= Try it =
Exact repetition is required: reproduce every line of the data.

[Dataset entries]
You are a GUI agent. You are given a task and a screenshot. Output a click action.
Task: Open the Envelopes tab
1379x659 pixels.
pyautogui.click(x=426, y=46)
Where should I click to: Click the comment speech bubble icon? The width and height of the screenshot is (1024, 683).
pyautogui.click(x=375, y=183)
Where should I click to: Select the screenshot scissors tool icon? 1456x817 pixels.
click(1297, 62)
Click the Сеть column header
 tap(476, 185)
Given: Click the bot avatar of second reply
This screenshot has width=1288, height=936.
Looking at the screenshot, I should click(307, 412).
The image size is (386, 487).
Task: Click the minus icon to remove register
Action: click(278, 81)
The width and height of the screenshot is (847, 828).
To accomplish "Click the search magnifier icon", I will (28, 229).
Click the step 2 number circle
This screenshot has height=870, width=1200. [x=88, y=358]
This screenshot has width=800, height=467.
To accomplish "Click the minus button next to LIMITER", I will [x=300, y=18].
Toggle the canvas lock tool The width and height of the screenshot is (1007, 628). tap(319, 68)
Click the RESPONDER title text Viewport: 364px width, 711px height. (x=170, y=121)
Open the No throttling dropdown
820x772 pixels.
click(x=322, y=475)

= Exercise output =
You are a GUI agent. You are given a task and a screenshot. Output a click action.
Task: Open the Envelopes tab
1379x659 pixels.
pyautogui.click(x=426, y=46)
Where should I click to: Click the comment speech bubble icon? The width and height of the screenshot is (1024, 683).
pyautogui.click(x=375, y=183)
Where should I click to: Select the screenshot scissors tool icon? 1456x817 pixels.
click(1297, 62)
Click the Сеть column header
 tap(476, 185)
Given: Click the bot avatar of second reply
This screenshot has width=1288, height=936.
Looking at the screenshot, I should click(307, 412).
The image size is (386, 487).
Task: Click the minus icon to remove register
Action: click(278, 81)
The width and height of the screenshot is (847, 828).
To accomplish "Click the search magnifier icon", I will (28, 229).
Click the step 2 number circle
This screenshot has height=870, width=1200. [x=88, y=358]
This screenshot has width=800, height=467.
To accomplish "Click the minus button next to LIMITER", I will [x=300, y=18].
Toggle the canvas lock tool The width and height of the screenshot is (1007, 628). tap(319, 68)
Click the RESPONDER title text Viewport: 364px width, 711px height. (x=170, y=121)
Open the No throttling dropdown
820x772 pixels.
click(x=322, y=475)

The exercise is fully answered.